Only one of these studies has been published, on 31 May2, which compared people with the disease to those without it, known as a case-controlled study.Scientists at the Indian Council of Medical Research (ICMR) looked at whether more than 300 health-care workers who had caught the virus were more or less likely to have taken hydroxychloroquine than a similar number of health-care workers who hadn’t caught the virus. The study found that those who caught the virus were less likely to have taken the drug.
But several scientists say these findings don’t mean much. A case-controlled study cannot determine whether the drug actually prevented infection, says Joseph Cheriyan, a clinical pharmacologist at the University of Cambridge, UK. Only a randomized controlled trial, in which people are randomly chosen to take the drug or the placebo, and followed up to determine their risk of acquiring the disease, can answer this question, he says.
At best, the study’s findings justify further research, but they aren’t strong enough to support the government’s recommendation, says Sahaj Rathi, a New-Delhi-based transplant hepatologist. “I was looking for evidence to justify the advisory, but I don’t see that,” he says.
Samiran Panda, the director of the ICMR’s National AIDS Research Institute in Pune and the lead author of the study, says the trial was designed to investigate the drug’s public-health relevance, and not to find conclusive evidence of its efficacy.

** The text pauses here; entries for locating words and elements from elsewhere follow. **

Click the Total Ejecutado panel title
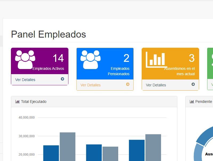 (x=34, y=102)
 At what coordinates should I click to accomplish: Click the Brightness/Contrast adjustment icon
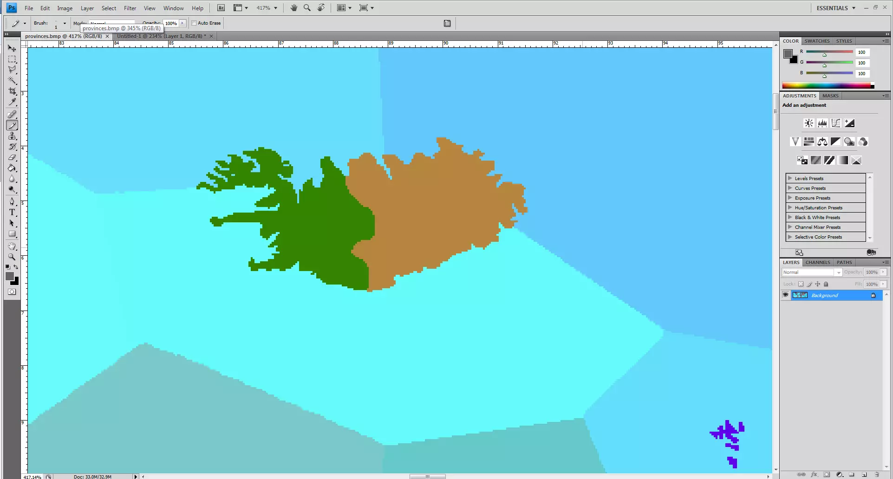[808, 123]
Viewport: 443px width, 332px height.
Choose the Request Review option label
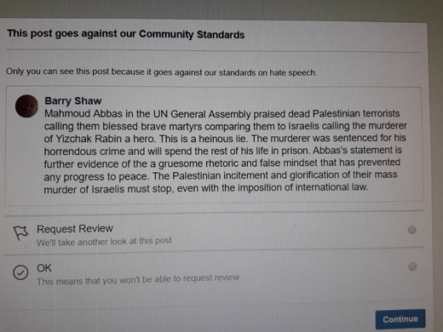(75, 229)
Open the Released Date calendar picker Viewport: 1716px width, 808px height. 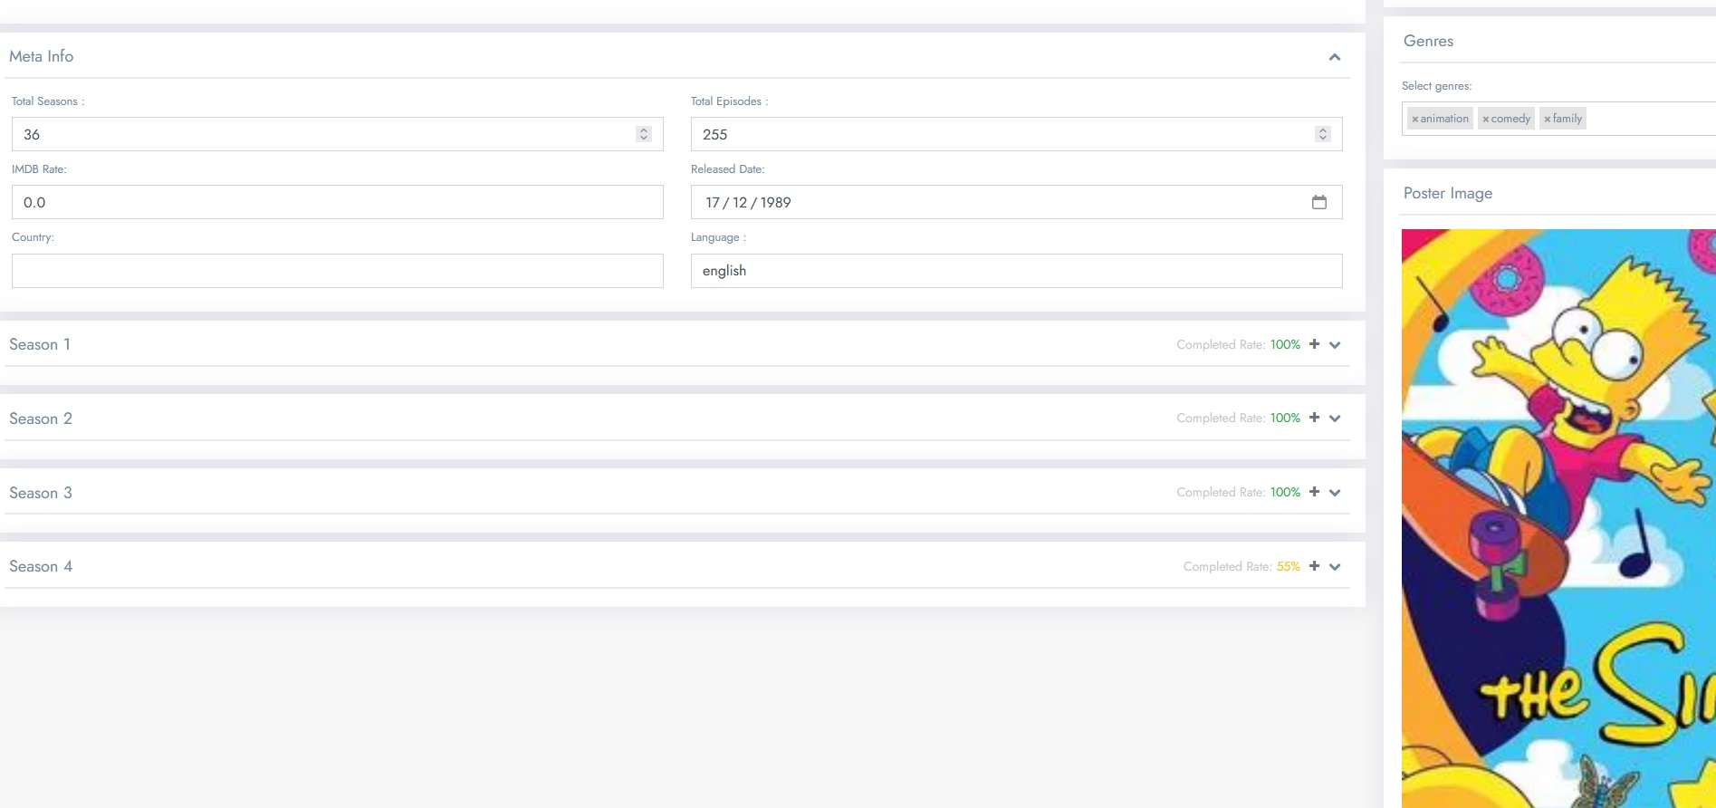[x=1318, y=202]
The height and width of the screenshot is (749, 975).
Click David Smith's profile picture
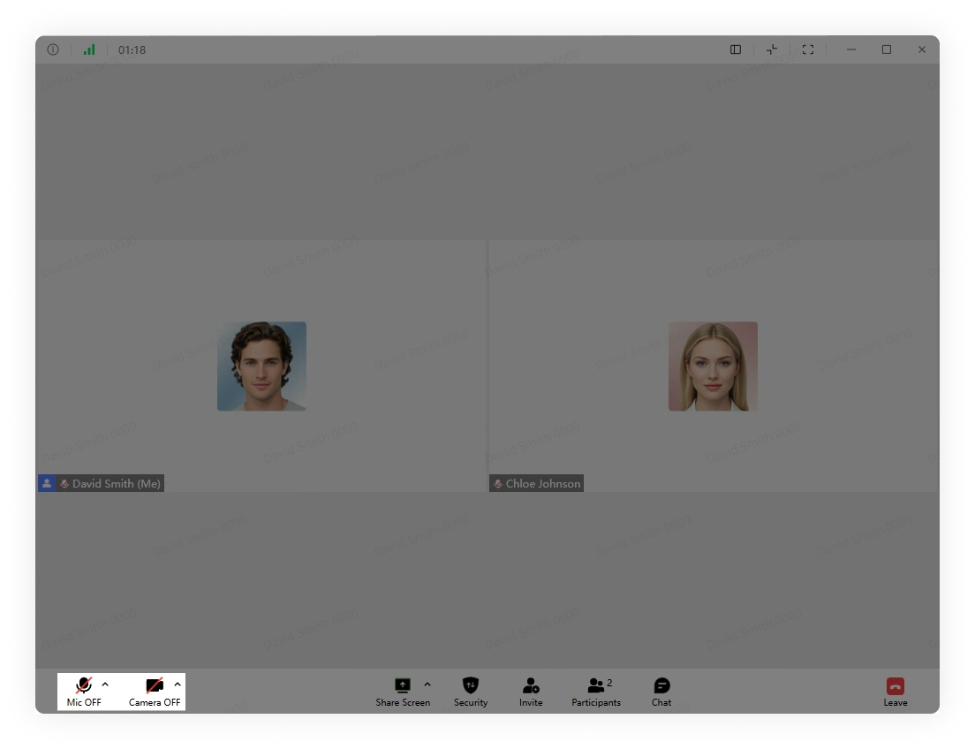pos(261,366)
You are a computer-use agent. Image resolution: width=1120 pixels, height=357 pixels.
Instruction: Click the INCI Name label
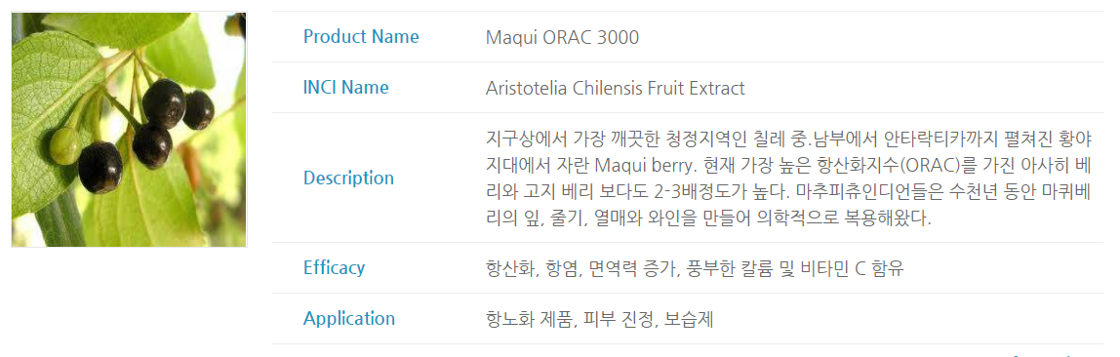pos(345,88)
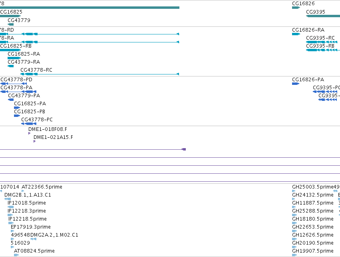This screenshot has height=257, width=340.
Task: Select the CG9395-RC transcript glyph
Action: pos(322,42)
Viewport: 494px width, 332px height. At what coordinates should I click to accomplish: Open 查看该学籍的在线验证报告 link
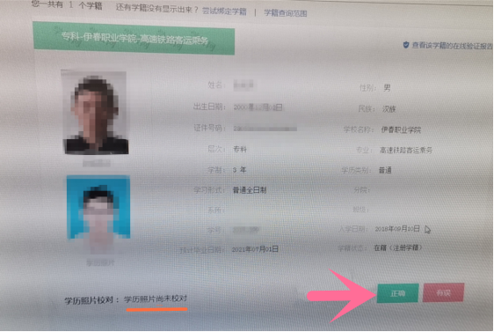tap(452, 46)
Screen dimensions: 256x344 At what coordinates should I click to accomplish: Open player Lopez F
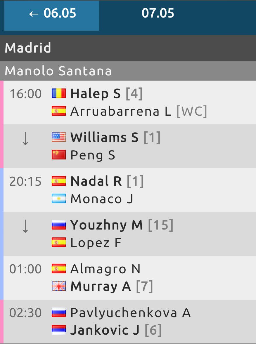96,243
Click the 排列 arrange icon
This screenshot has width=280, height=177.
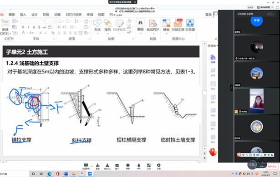click(x=107, y=25)
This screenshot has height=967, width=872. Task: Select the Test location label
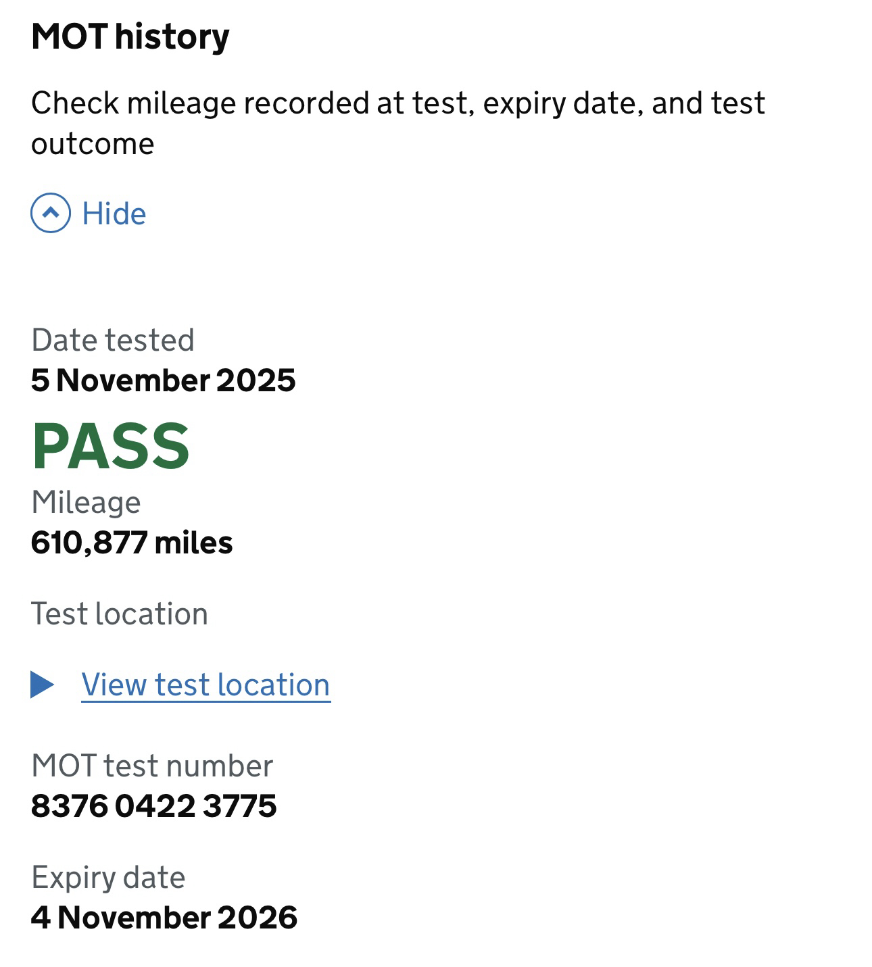(x=120, y=614)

The head of the ICMR, Balram Bhargava, who is based in New Delhi, has said previously that it would have been unethical to do such a study and deny some people the drug, given that it could be beneficial.
But a randomized trial is also important to assess a drug’s safety, particularly if a medicine is being recommended to healthy people to prevent infection, rather than to treat a disease, says Rathi. “Here we are giving a medicine, which carries a small but known risk of side effects, to healthy people.”
The ICMR says it does have some safety data, from an unpublished observational study of 1,323 health-care workers who took the drug prophylactically. The agency reports that 1.7% of people experienced hypoglycaemia and 1.9% had cardiovascular effects. It concludes that the drug is “relatively safe”.
But scientists question this assessment. A roughly 2% rate of cardiovascular side effects or hypoglycaemia is high for a drug when there is a lack of rigorous evidence that it works, says Shriprakash Kalantri, an internal-medicine specialist at the Mahatma Gandhi Institute of Medical Sciences in the Indian state of Maharashtra.
Bhargava told Nature that the task force behind the government’s latest advisory did consider the drug’s side effects. The government recommends that people taking hydroxychloroquine get an electrocardiogram at some point during the weeks-long drug regimen to check for any heart-rhythm abnormalities.
Doctors worry that the government’s latest advice will create an overly optimistic perception of the drug, given the environment of panic surrounding the virus. When the ICMR started recommending the drug in March, doctors warned that this would trigger indiscriminate hydroxychloroquine use.
Those concerns have largely been borne out. In Mumbai, health authorities initially prescribed the drug to children, contrary to the ICMR’s advice, and considered a plan to give the drug to people under 55 years old in COVID-19 hotspots, such as Mumbai’s Dharavi — one of Asia’s most densely populated slums. This plan was later shelved, but state authorities continue to give the drug to household contacts of confirmed patients.
Yogesh Jain, a Chhattisgarh-based public-health expert, says he is especially concerned about the use of a potentially ineffective drug among poor people without sufficient monitoring.
“You are just heaping misery on more people by adding them to an advisory which was not based on any scientific foundation,” says Jain.